O Cristo Redentor, no Rio de Janeiro, foi iluminado na cor laranja, símbolo mundial de alerta para a violência contra as mulheres. A ação marca o 2º Ato da Campanha Judiciário pelo Fim do Feminicídio, promovida pela Comissão Executiva do XVIII Fórum Nacional de Juízas e Juízes de Violência Doméstica e Familiar contra a Mulher (Fonavid) e pela Coordenadoria Estadual da Mulher em Situação de Violência Doméstica e Familiar (Coem), do Tribunal de Justiça do Rio de Janeiro (TJRJ).
A iniciativa faz referência aos 20 anos da Lei Maria da Penha e divulga, em linguagem simples, fatores que contribuem para o feminicídio. O objetivo, segundo a campanha, é conscientizar a população sobre os sinais que podem anteceder esse tipo de violência.
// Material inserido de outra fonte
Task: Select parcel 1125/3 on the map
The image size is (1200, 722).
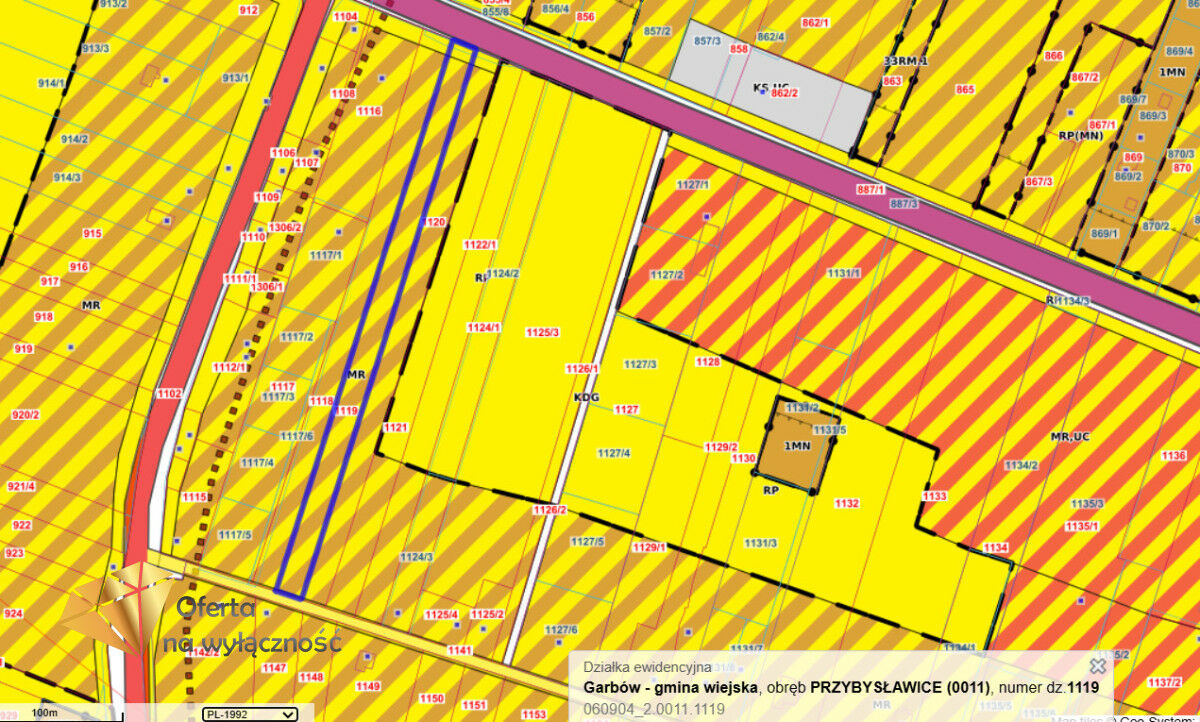Action: coord(542,333)
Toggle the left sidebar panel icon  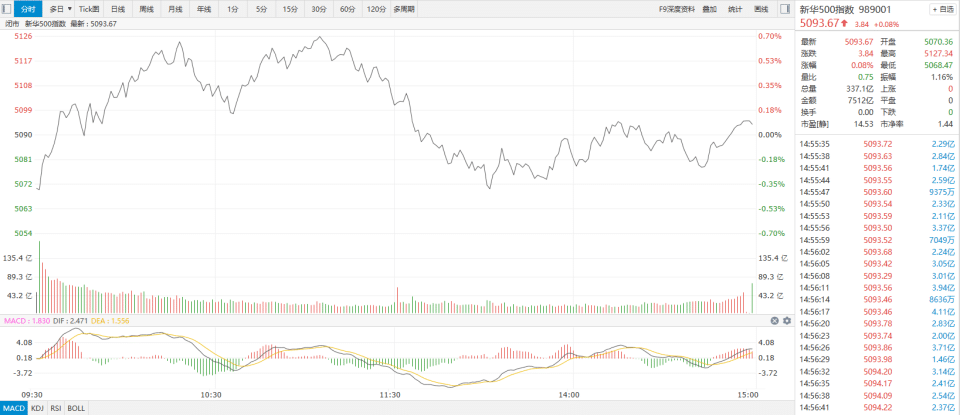6,9
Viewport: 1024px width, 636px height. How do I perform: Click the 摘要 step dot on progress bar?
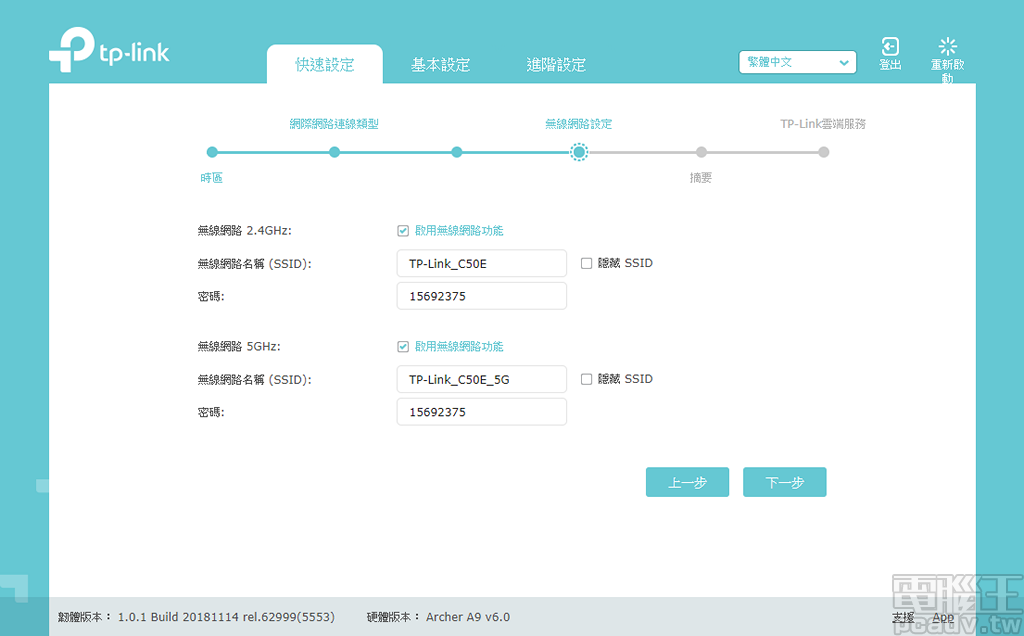click(x=701, y=152)
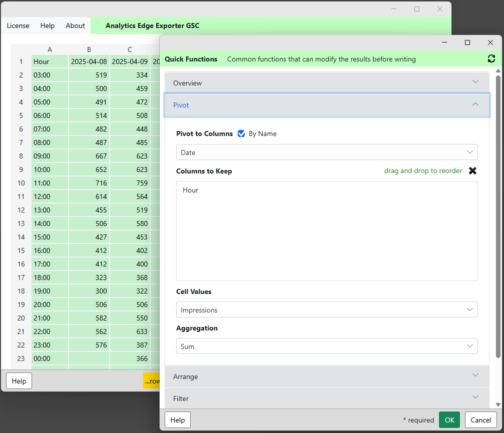Click the scrollbar up arrow in dialog

tap(498, 71)
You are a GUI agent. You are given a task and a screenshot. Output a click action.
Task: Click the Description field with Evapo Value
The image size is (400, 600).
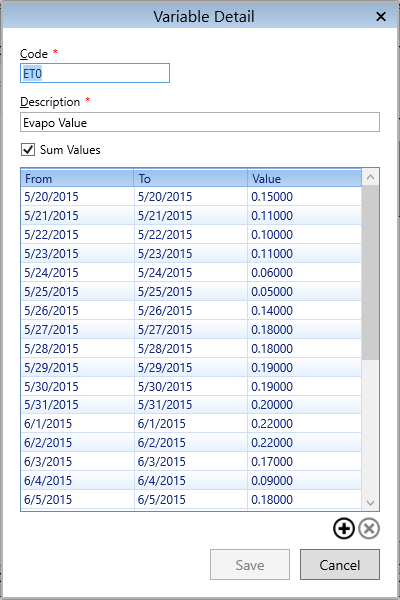[200, 122]
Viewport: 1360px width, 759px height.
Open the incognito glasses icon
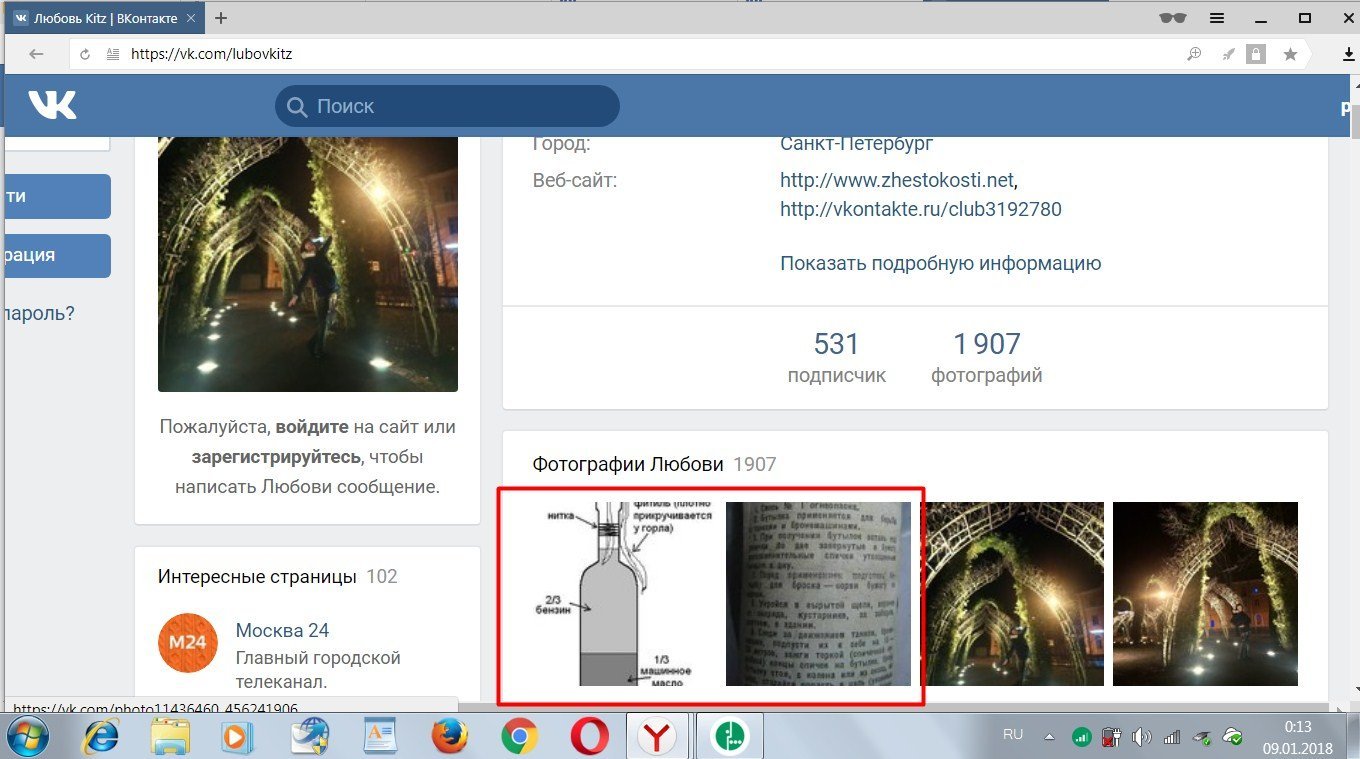pos(1171,18)
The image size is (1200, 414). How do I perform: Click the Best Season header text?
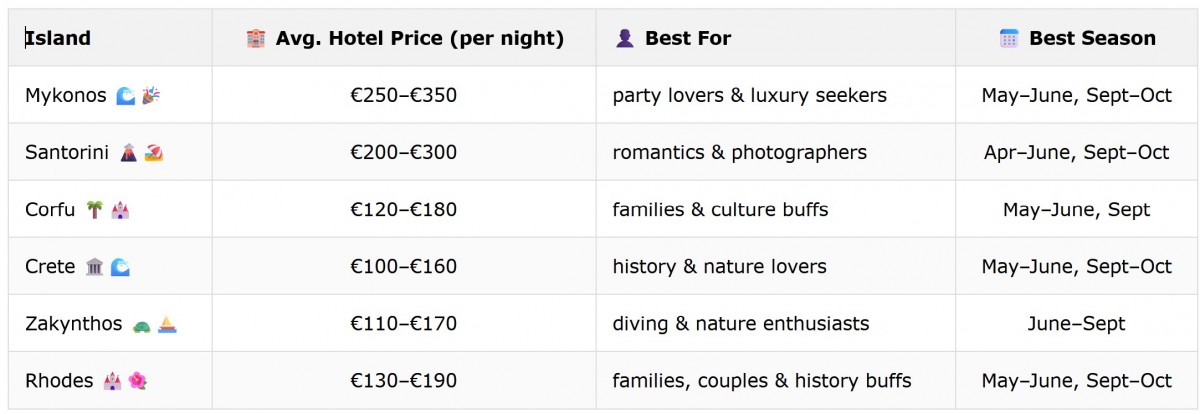pyautogui.click(x=1092, y=38)
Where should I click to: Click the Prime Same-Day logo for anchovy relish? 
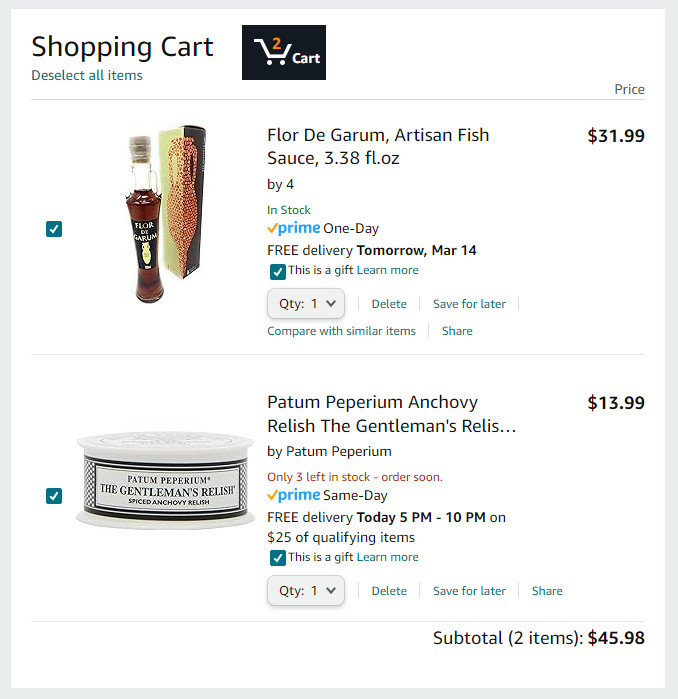click(x=294, y=495)
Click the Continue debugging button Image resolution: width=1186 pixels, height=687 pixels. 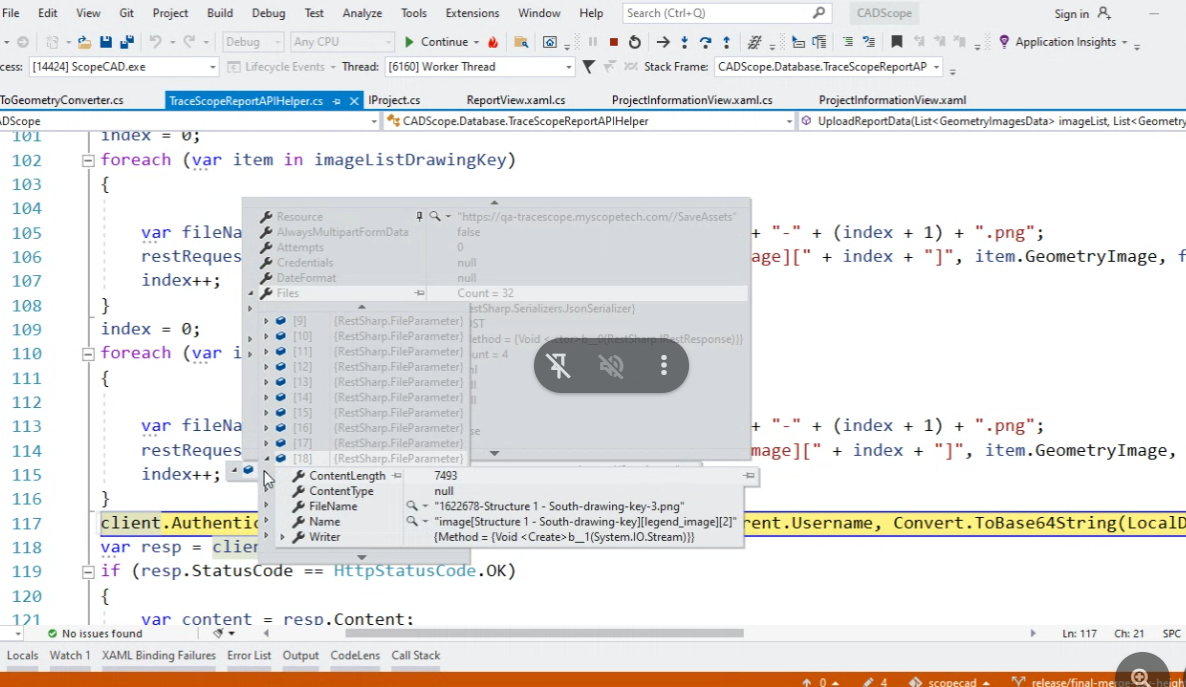[436, 42]
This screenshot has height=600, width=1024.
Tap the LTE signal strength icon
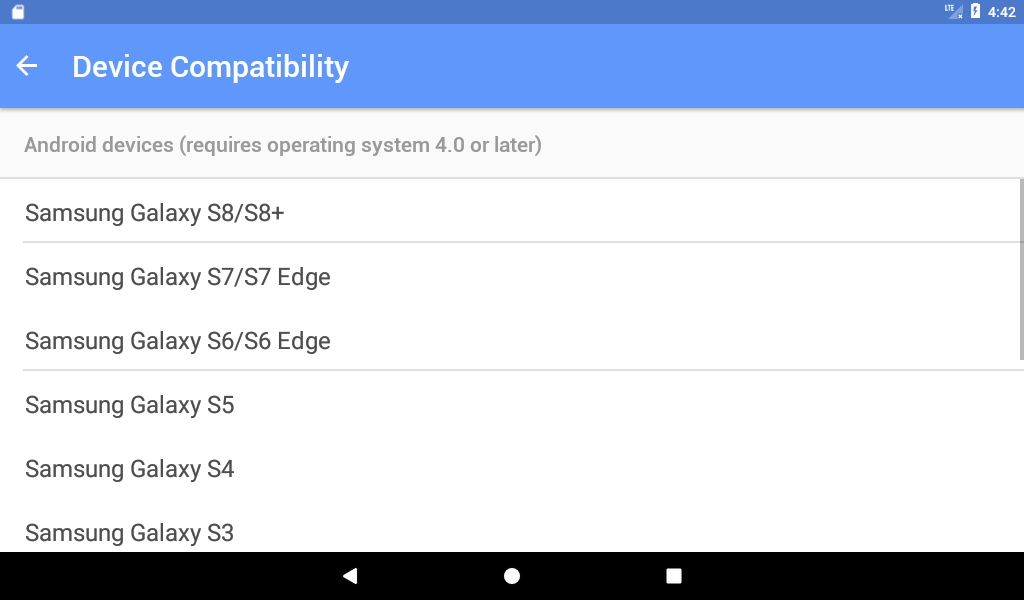[x=954, y=11]
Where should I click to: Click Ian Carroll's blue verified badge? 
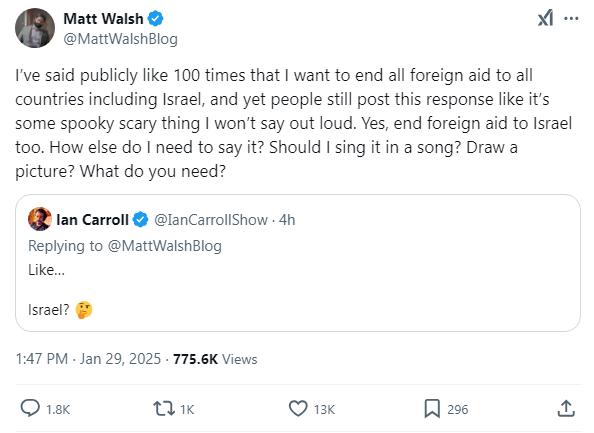[x=141, y=220]
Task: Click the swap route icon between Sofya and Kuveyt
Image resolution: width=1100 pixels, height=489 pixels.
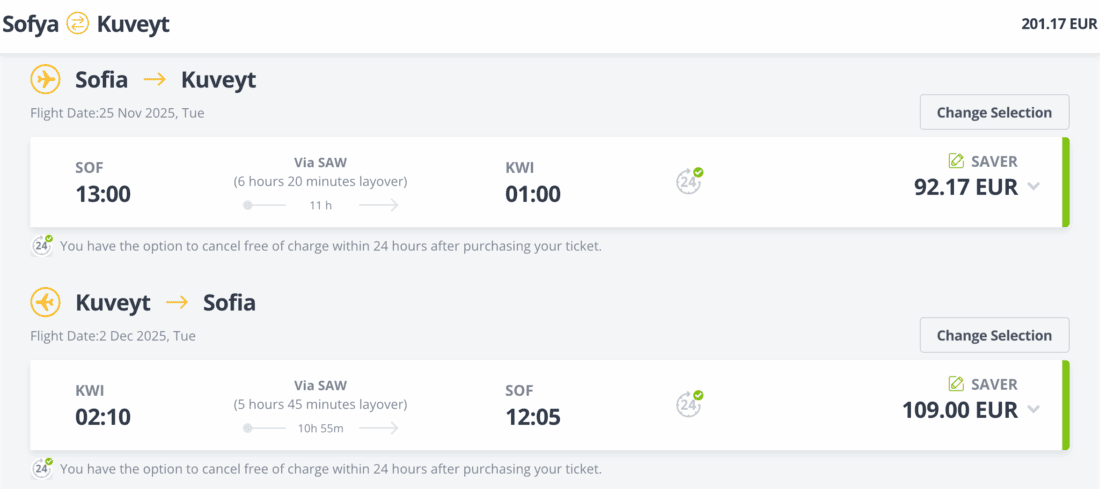Action: (x=78, y=24)
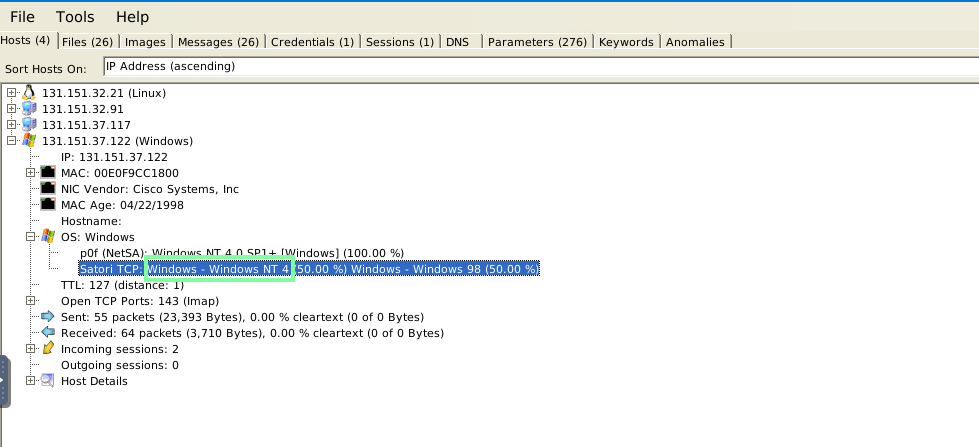Click the Windows flag icon for 131.151.37.122
Image resolution: width=979 pixels, height=447 pixels.
pos(29,141)
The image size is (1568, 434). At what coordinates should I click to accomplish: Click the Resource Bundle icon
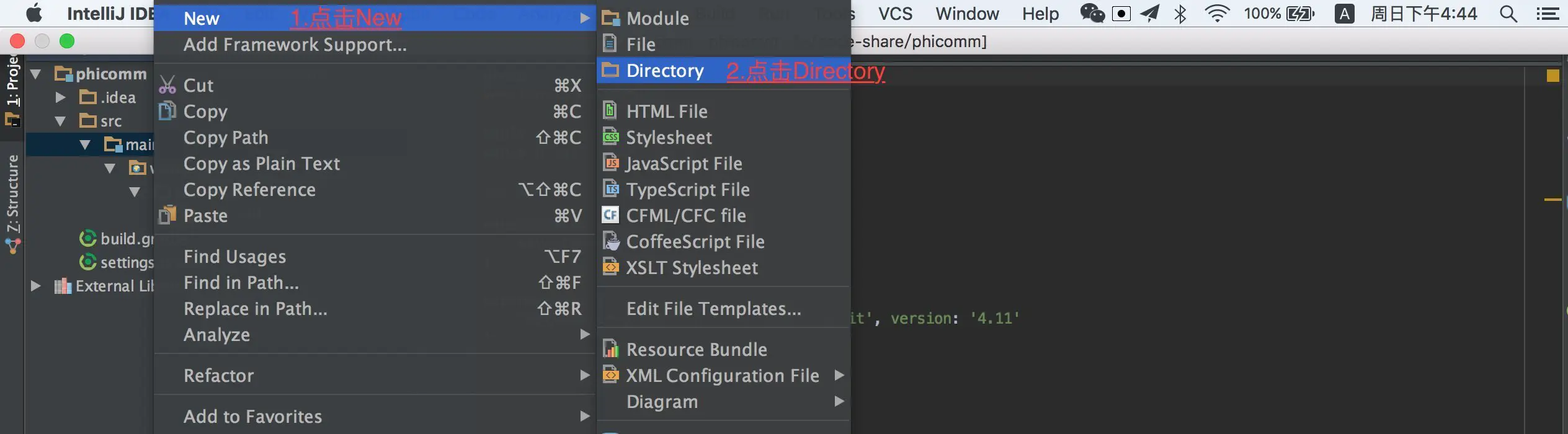[x=611, y=349]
De janeiro a julho deste ano, tramitavam na Justiça estadual 7.383 processos envolvendo feminicídio, consumado ou tentado. A coordenadora estadual da Mulher em Situação de Violência Doméstica e Familiar, desembargadora Adriana Ramos de Mello, afirmou que os 20 anos da Lei Maria da Penha representam um marco decisivo na construção de uma sociedade mais justa e igualitária, comprometida com a proteção dos direitos fundamentais das meninas e mulheres.
Em declaração reproduzida na campanha, Adriana Ramos de Mello disse ainda que a Lei Maria da Penha “representa um divisor de águas” na vida de mulheres brasileiras e resultado de uma longa trajetória de luta.